** EXERCISE **
Reading the records below, how many lines contain "agent"? Respond with a number and nothing else.

** MATERIAL PROVIDED **

- - - -

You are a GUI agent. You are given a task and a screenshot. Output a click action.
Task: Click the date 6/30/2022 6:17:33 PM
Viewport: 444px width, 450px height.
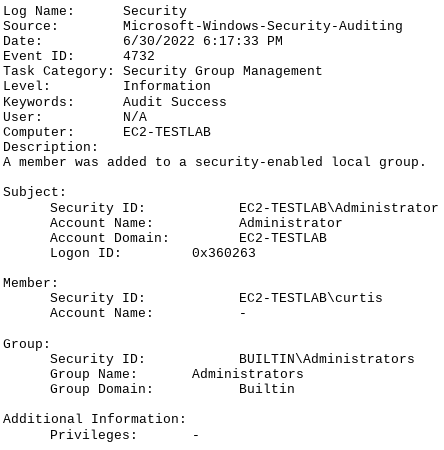203,41
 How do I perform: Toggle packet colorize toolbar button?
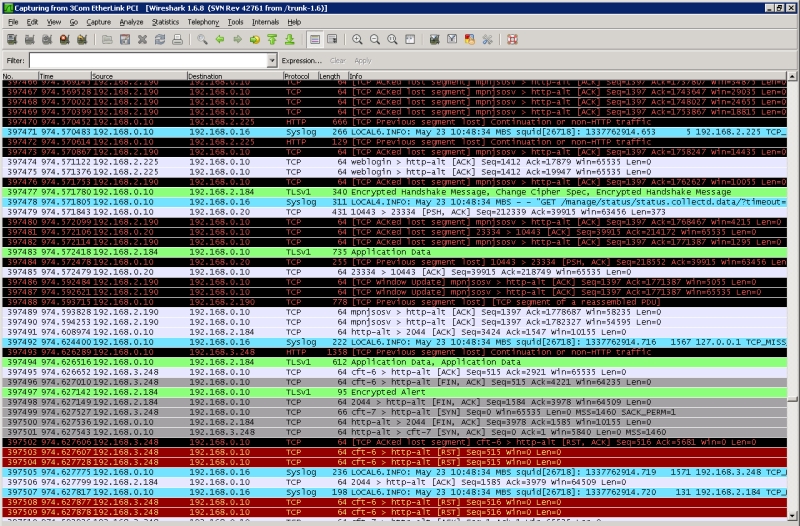pos(314,39)
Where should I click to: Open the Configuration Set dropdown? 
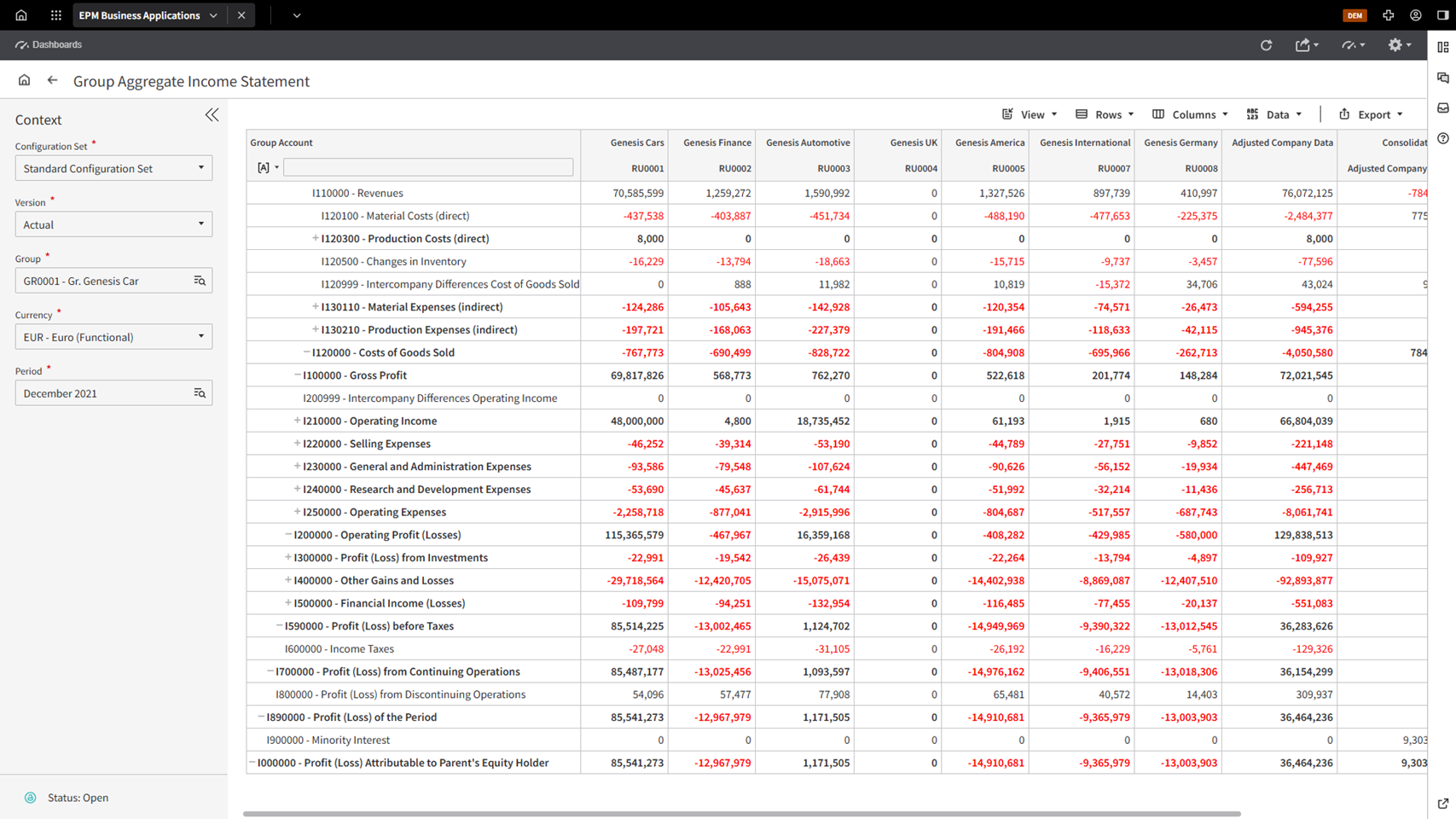(113, 168)
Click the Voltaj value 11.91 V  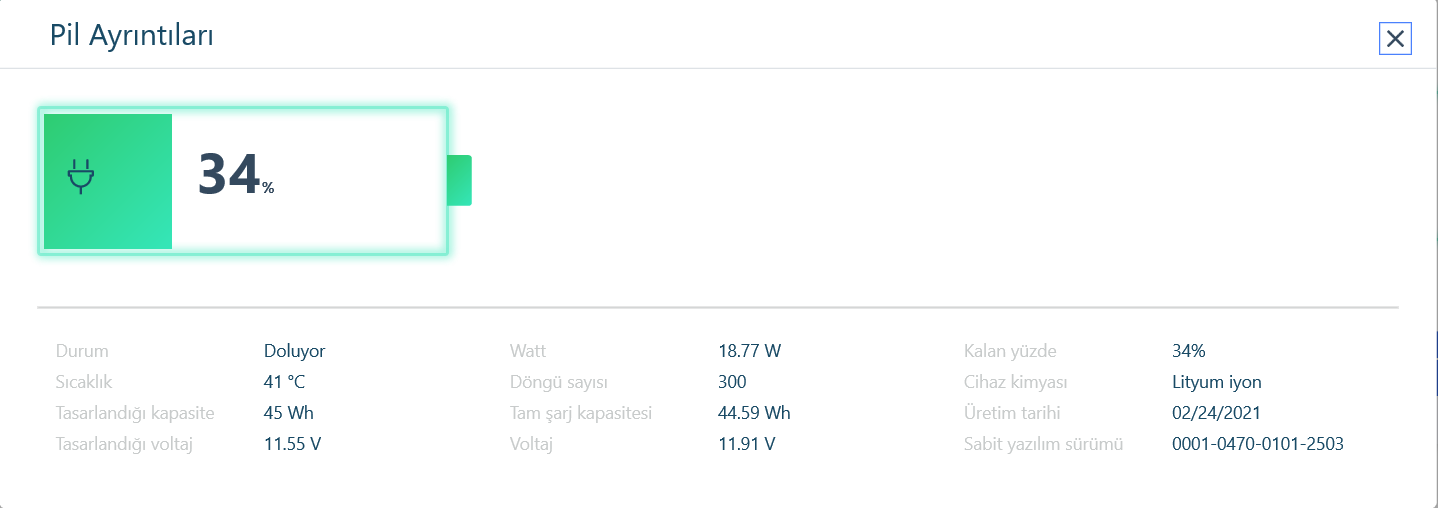(x=747, y=444)
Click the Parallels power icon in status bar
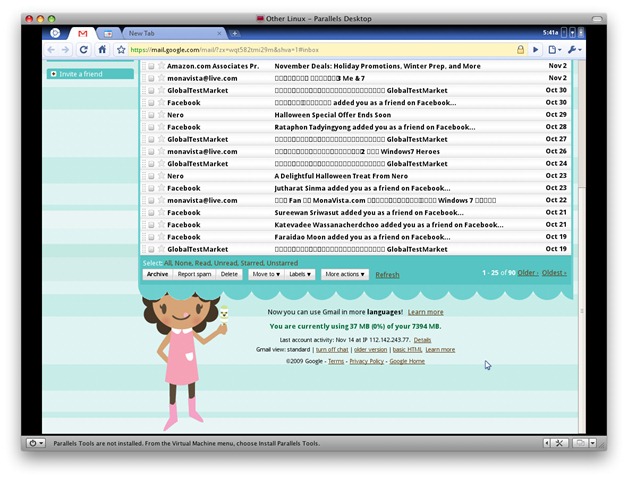Viewport: 628px width, 480px height. coord(36,443)
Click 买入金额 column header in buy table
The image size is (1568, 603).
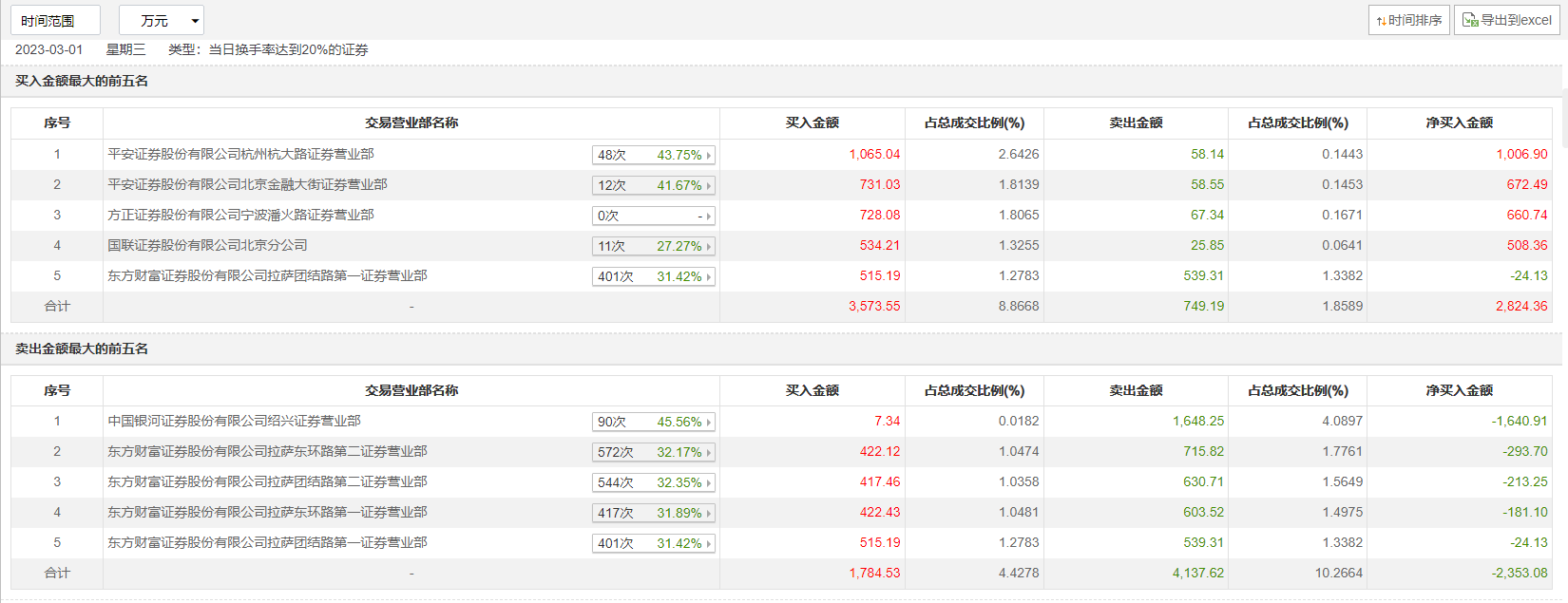point(812,122)

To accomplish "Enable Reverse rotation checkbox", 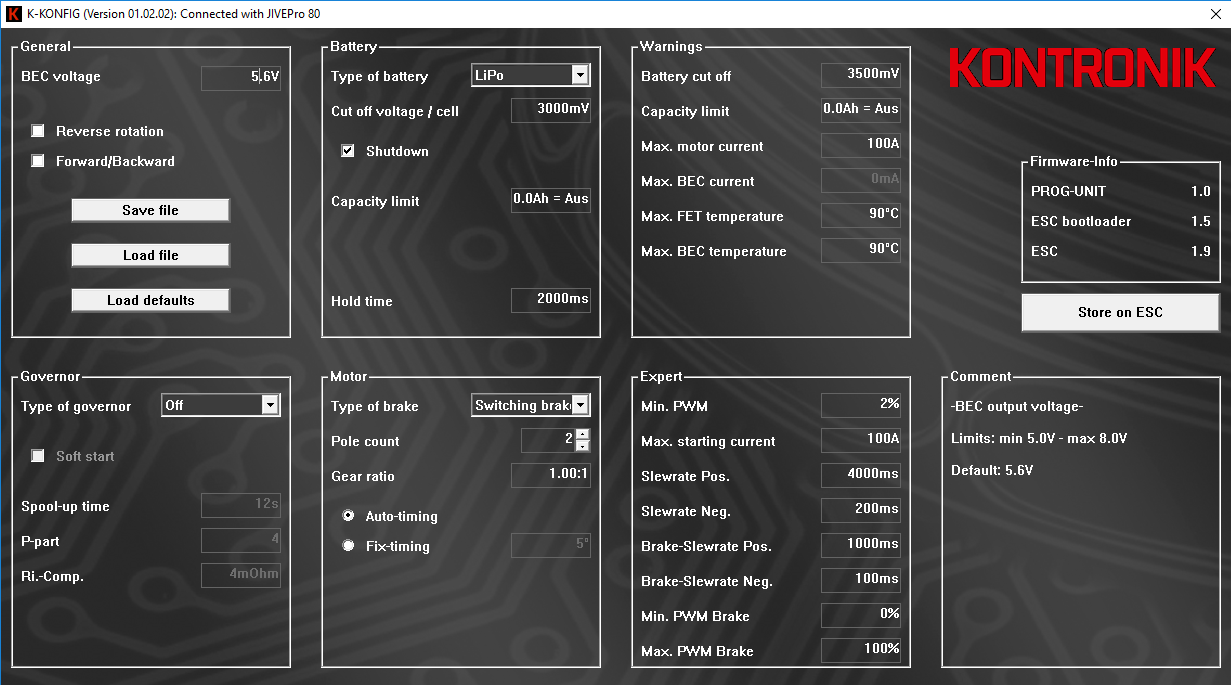I will click(x=38, y=131).
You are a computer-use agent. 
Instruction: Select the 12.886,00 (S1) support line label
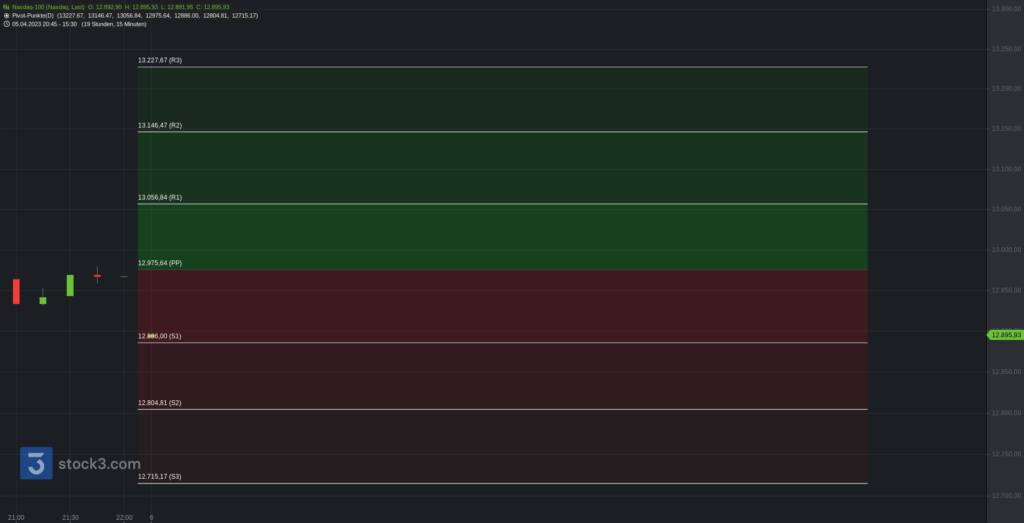(x=160, y=336)
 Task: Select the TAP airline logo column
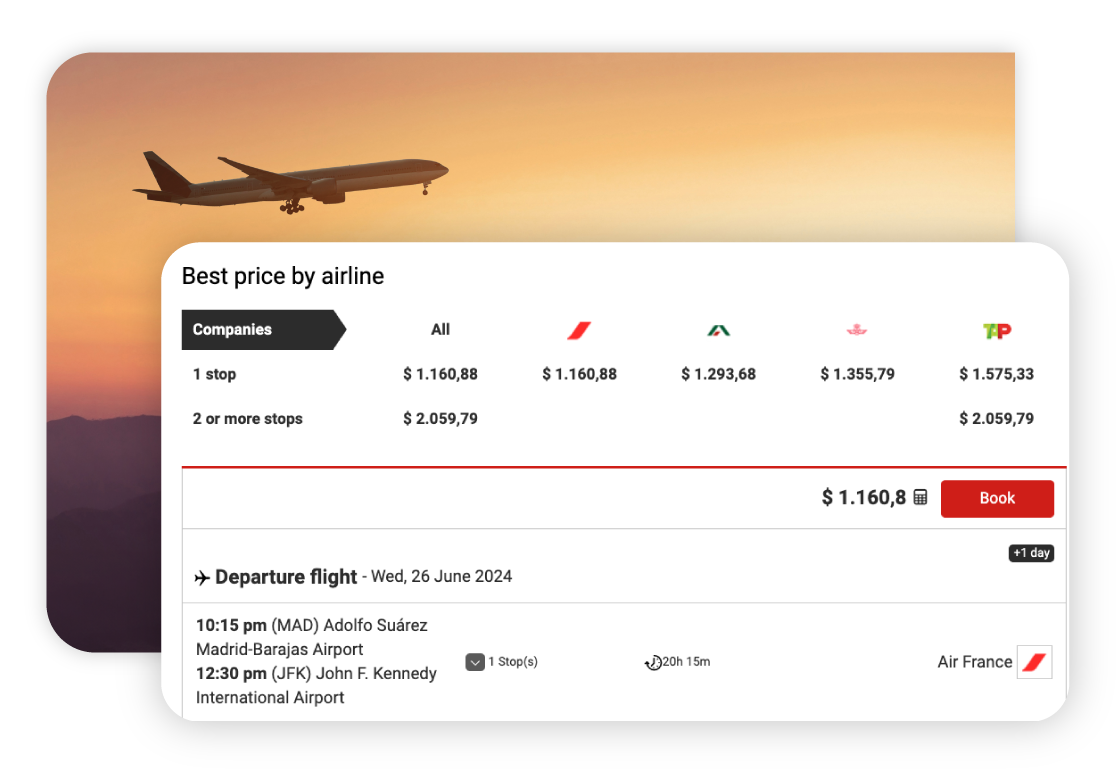click(x=996, y=330)
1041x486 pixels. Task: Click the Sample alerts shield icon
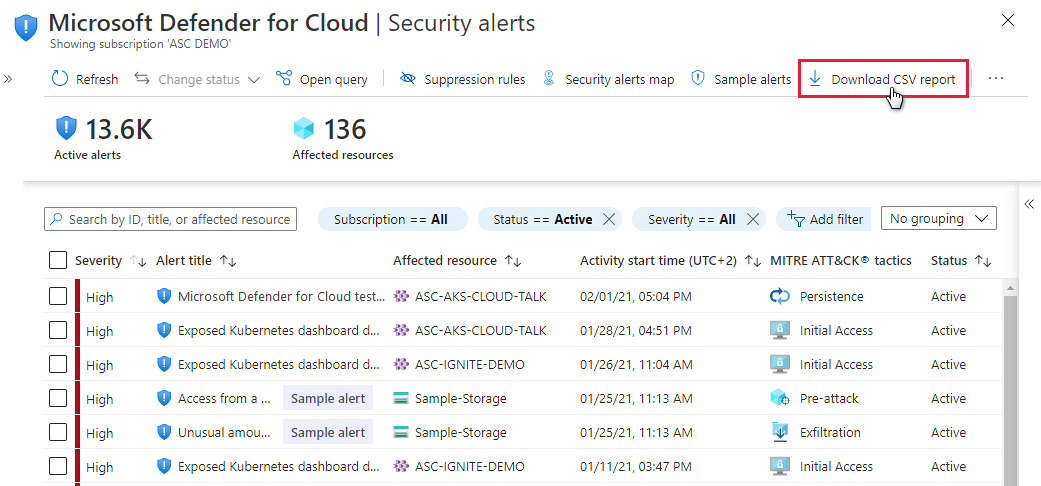[698, 78]
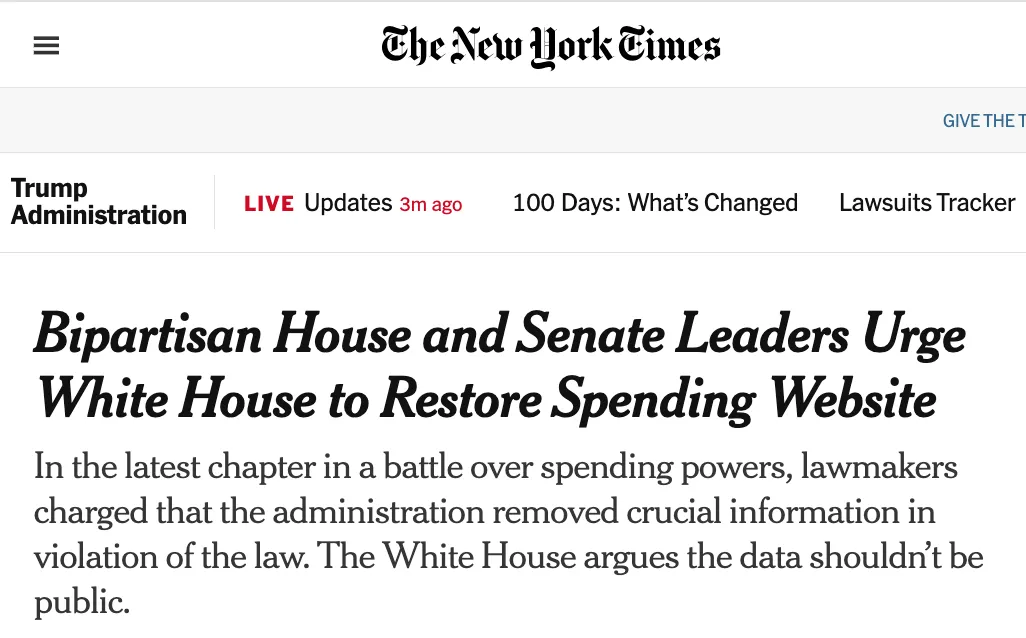Click the 'Bipartisan House and Senate' headline line

pos(499,335)

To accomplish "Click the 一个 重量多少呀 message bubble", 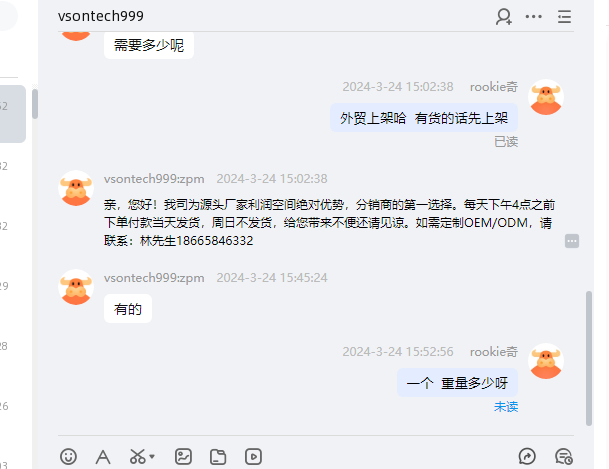I will [457, 383].
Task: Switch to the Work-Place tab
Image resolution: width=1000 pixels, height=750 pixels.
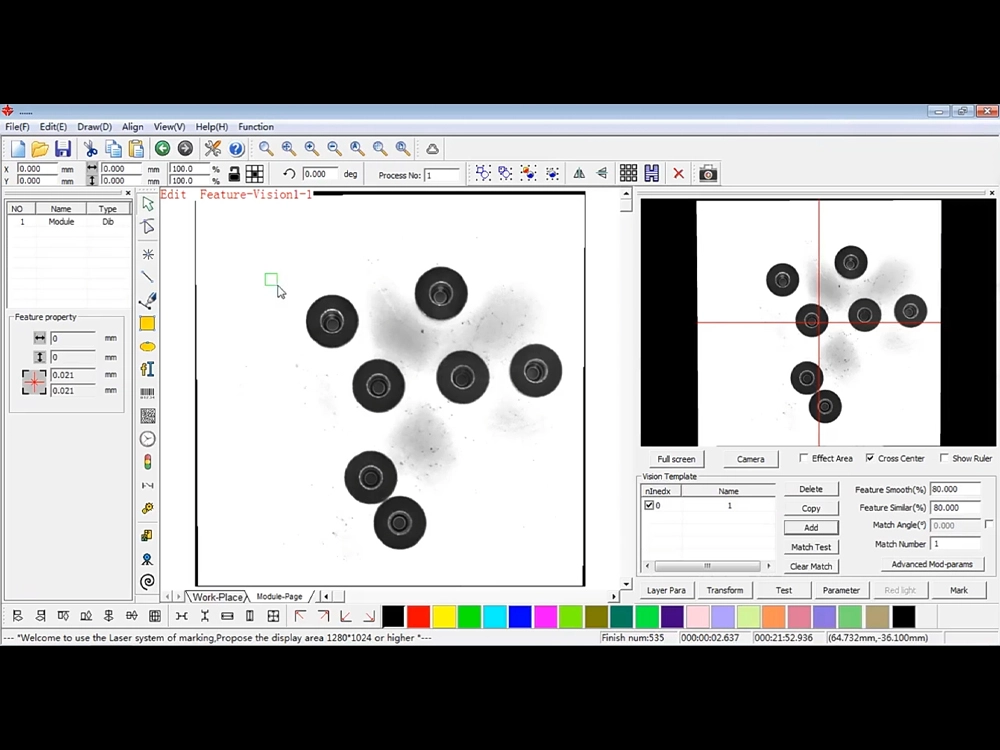Action: click(x=217, y=597)
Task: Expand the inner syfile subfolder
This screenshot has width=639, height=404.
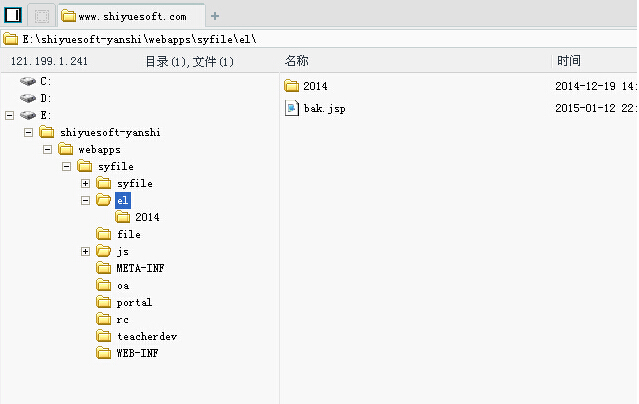Action: tap(85, 183)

- - - -

** EXPECTED OUTPUT **
2